== The request ==
Return every line of the records below that contains the string "with". Case counts.

== The input ==
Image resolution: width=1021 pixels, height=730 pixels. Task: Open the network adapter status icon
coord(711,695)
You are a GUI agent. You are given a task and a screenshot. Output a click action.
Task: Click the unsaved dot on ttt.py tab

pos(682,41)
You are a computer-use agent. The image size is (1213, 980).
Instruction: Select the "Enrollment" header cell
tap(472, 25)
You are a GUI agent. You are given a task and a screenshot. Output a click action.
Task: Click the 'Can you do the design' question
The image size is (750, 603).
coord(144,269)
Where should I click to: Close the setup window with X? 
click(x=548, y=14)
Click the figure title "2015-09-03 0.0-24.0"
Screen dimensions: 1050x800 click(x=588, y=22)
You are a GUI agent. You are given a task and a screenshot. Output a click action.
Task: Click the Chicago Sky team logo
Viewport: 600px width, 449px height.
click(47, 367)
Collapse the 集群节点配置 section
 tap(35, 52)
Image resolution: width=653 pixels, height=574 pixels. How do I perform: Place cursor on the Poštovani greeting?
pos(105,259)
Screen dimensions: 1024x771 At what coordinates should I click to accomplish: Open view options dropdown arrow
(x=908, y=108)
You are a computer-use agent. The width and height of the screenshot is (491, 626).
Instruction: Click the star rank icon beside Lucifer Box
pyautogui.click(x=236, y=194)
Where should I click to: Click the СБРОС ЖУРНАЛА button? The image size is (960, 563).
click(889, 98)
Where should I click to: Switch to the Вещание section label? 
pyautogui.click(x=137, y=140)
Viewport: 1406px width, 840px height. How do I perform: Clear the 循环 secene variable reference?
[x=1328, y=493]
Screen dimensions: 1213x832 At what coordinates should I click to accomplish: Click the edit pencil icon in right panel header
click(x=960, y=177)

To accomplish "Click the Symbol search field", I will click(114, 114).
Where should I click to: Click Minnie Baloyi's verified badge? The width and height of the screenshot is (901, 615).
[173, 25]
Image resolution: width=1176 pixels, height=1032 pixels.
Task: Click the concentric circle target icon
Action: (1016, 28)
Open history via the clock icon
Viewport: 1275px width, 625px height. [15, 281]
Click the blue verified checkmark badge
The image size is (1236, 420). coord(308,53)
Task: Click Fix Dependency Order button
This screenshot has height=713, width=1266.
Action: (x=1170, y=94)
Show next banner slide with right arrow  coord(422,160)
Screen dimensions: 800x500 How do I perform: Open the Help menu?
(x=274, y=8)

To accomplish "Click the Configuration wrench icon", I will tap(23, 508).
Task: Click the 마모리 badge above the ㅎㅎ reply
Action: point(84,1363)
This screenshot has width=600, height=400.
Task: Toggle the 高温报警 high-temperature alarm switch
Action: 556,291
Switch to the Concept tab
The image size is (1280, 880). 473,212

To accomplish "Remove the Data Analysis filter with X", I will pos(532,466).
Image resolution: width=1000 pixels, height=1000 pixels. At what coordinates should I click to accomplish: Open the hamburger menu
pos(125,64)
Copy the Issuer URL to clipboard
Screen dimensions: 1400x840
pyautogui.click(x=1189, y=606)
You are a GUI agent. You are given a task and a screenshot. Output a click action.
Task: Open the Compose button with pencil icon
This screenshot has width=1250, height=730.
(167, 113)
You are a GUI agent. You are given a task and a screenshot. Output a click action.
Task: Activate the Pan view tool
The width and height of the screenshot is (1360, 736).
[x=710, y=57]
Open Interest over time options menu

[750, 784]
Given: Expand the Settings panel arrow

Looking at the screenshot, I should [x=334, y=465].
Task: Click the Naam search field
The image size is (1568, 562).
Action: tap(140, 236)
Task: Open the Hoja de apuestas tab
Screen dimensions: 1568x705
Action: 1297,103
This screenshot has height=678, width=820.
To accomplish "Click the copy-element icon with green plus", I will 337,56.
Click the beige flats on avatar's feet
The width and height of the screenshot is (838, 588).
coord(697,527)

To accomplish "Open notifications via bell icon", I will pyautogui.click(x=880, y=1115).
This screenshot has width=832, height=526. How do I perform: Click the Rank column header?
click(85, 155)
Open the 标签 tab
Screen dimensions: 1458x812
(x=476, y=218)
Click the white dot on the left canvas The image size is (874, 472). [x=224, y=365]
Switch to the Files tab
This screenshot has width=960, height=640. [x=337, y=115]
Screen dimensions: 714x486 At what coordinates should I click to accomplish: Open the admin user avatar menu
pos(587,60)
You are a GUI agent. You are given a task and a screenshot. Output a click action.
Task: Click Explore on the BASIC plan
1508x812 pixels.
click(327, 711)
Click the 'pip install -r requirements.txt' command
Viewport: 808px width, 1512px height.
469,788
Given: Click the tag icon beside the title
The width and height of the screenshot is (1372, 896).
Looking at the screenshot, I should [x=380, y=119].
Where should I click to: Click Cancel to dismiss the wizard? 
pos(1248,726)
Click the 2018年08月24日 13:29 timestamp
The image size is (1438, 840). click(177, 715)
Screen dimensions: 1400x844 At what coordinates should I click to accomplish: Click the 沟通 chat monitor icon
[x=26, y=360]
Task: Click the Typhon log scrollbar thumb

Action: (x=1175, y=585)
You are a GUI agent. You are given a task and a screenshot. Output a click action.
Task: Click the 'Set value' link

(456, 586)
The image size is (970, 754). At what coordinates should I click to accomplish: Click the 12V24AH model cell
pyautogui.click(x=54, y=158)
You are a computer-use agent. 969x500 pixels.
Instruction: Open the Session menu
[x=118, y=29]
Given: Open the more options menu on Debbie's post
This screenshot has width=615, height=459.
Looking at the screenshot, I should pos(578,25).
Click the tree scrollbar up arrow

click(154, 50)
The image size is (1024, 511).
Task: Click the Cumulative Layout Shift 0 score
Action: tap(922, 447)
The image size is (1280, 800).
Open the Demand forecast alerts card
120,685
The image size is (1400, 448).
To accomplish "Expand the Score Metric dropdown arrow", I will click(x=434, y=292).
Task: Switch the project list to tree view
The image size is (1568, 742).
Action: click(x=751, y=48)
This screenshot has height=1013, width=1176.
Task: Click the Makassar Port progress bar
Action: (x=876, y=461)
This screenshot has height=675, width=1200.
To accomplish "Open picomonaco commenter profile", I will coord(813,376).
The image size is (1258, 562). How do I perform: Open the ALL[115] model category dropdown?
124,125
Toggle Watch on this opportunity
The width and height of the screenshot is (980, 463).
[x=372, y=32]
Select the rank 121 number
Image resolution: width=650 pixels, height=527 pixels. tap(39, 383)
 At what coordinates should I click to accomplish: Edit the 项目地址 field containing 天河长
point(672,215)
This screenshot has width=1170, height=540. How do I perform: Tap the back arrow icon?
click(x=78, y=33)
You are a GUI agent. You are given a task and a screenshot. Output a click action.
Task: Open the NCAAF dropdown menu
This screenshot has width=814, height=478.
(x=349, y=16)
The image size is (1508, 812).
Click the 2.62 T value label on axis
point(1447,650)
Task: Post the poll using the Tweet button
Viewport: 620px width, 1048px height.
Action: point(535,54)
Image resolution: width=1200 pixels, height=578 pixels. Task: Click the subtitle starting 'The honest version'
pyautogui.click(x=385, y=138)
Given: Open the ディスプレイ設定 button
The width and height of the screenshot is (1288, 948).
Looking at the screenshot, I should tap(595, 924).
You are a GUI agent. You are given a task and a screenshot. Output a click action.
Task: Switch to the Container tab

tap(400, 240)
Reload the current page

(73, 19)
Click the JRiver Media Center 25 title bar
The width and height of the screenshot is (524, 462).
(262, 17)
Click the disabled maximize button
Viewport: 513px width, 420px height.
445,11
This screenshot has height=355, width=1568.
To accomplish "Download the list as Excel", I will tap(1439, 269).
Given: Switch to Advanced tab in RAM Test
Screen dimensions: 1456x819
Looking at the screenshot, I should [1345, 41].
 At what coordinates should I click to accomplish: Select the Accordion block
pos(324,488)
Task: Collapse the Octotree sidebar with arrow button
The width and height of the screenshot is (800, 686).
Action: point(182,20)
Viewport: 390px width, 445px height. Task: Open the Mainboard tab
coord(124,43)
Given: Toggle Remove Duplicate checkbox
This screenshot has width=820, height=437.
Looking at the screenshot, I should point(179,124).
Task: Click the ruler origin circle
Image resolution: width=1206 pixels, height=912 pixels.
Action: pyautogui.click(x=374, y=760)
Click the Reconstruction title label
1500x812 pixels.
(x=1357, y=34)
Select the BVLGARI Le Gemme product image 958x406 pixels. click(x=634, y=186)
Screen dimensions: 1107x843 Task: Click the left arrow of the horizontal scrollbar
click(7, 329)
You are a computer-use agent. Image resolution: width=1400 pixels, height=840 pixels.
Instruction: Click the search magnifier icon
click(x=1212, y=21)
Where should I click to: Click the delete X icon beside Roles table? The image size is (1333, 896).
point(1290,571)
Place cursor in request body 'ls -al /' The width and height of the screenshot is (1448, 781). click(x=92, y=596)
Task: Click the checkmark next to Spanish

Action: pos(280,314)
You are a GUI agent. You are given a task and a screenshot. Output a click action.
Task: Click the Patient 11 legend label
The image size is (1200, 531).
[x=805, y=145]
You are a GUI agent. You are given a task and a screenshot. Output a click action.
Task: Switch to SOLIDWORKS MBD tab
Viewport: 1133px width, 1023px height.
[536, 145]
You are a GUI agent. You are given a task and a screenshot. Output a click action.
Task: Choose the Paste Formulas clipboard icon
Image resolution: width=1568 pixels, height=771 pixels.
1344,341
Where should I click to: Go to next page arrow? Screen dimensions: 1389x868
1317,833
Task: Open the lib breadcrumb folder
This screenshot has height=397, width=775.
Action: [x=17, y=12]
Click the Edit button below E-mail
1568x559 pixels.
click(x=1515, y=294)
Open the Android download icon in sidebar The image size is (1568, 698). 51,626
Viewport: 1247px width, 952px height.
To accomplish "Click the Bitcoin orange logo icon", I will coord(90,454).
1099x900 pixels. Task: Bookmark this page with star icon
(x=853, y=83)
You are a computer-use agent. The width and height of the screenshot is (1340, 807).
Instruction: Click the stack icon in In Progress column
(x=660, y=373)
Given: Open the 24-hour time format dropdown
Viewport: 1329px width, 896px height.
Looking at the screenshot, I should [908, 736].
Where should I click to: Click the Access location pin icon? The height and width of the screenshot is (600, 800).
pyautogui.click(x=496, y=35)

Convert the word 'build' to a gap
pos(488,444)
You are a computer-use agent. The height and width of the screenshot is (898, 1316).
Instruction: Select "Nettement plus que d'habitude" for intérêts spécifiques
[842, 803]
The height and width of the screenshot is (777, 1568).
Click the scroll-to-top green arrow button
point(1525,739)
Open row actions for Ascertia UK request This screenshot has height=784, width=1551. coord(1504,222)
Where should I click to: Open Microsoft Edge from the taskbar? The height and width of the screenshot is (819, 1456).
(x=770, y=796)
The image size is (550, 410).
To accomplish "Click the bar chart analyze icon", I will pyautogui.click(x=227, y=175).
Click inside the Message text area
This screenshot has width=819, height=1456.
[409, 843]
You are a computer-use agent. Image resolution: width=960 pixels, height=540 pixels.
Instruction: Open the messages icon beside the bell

== Full response ==
Where should I click to: Close the setup window with X? 
Show next banner slide with right arrow  coord(422,160)
To accomplish "Remove the Data Analysis filter with X", I will pos(532,466).
Task: Open the Compose button with pencil icon
To accomplish "Click the copy-element icon with green plus", I will 337,56.
Task: Collapse the Octotree sidebar with arrow button
1099x900 pixels. Task: Bookmark this page with star icon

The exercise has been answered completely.